Illuminating these lives in transition and guiding us through the book’s evocative landscapes, familiar and foreign, is the miind of the novelist Nathan Zuckerman. His is the skeptical, enveloping intelligence that calculates the price that’s paid in the struggle to change personal fortune and reshape history, whether in a dentist’s office in suburban New Jersey, or in a tradition-bound English Village in Gloucestershire, or in a church in London’s West End, or in a tiny desert settlement in Israel’s occupied West Bank.

Book:The Age of Grief

The Age of Grief: A Novella and Stories

Jane Smiley

The luminous novella and stories in The Age of Grief explore the vicissitudes of love, friendship, and marriage with all the compassion and insight that have come to be expected from Jane Smiley, the Pulitzer Prize—winning author of A Thousand Acres.
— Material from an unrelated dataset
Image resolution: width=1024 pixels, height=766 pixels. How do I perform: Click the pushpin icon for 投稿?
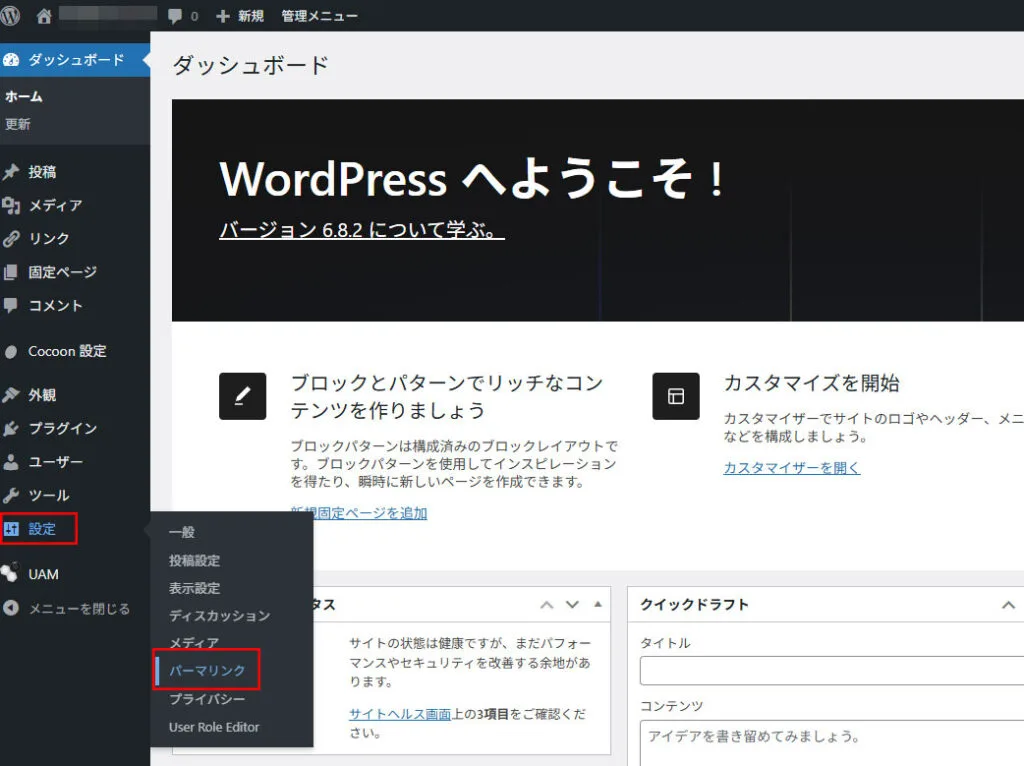point(11,172)
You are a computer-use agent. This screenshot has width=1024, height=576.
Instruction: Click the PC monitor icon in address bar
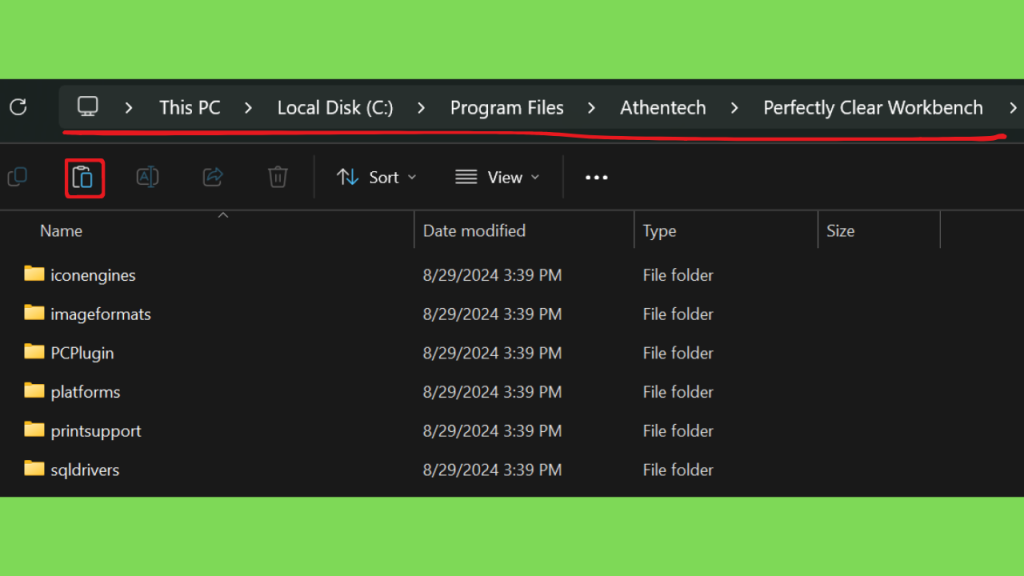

In “The Pleasure of Her Company,” a lonely, single woman befriends the married couple next door, hoping to learn the secret of their happiness. In “Long Distance,” a man finds himself relieved of the obligation to continue an affair that is no longer compelling to him, only to be waylaid by the guilt he feels at his easy escape. And in the incandescently wise and moving title novella, a dentist, aware that his wife has fallen in love with someone else, must comfort her when she is spurned, while maintaining the secret of his own complicated sorrow.

Beautifully written, with a wry intelligence and a lively comic touch, The Age of Grief captures moments of great intimacy with grace, clarity, and indelible emotional power.
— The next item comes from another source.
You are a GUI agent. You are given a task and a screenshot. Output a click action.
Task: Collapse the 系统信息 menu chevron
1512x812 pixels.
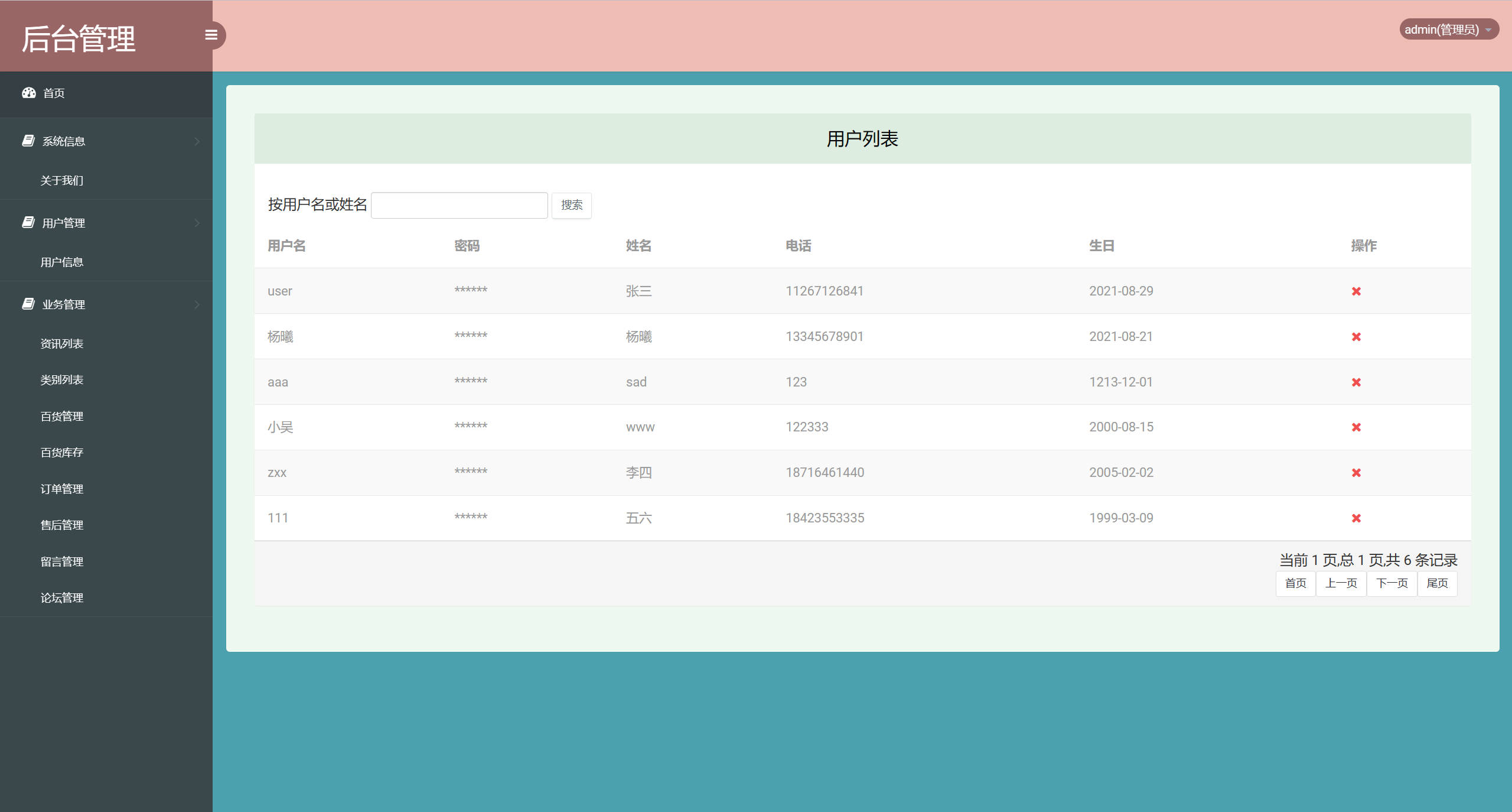pyautogui.click(x=197, y=141)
Book:Beloved (Toni Morrison)

Beloved

Toni Morrison

At the center of Toni Morrison’s fifth novel is an almost unspeakable act of horror and heroism: a woman brutally kills her infant daughter rather than allow her to be enslaved. The woman is Sethe, and the novel traces her journey from slavery to freedom during and immediately following the Civil War.

Woven into this circular, mesmerizing narrative are the horrible truths of Sethe’s past: the incredible cruelties she endured as a slave, and the hardships she suffered in her journey north to freedom. Just as Sethe finds the past too painful to remember, and the future just “a matter of keeping the past at bay,” her story is almost too painful to read. Yet Morrison manages to imbue the wreckage of her characters’ lives with compassion, humanity, and humor.

Part ghost story, part history lesson, part folk tale, Beloved finds beauty in the unbearable, and lets us all see the enduring promise of hope that lies in anyone’s future.

Book:The Bonfire of the Vanities

The Bonfire of the Vanities

Tom Wolfe

Tom Wolfe’s modern American satire tells the story of Sherman McCoy, a Wall Street “Master of the Universe” who has it all—a Park Avenue apartment, a job that brings wealth, power and prestige, a beautiful wife, an even more beautiful mistress.

Suddenly, one wrong turn makes it all go wrong, and Sherman spirals downward in a sudden fall from grace that sucks him into the ravenous heart of a New York City gone mad during the go-go, racially turbulent, socially hilarious 1980s.

Book:Crossing to Safety

Crossing to Safety

Wallace Stegner

Called a “magnificently crafted story…brimming with wisdom” by Howard Frank Mosher in The Washington Post Book World, Crossing to Safety has, since its publication in 1987, established itself as one of the greatest and most cherished American novels of the twentieth century. Tracing the lives, loves, and aspirations of two couples who move between Vermont and Wisconsin, it is a work of quiet majesty, deep compassion, and powerful insight into the alchemy of friendship and marriage.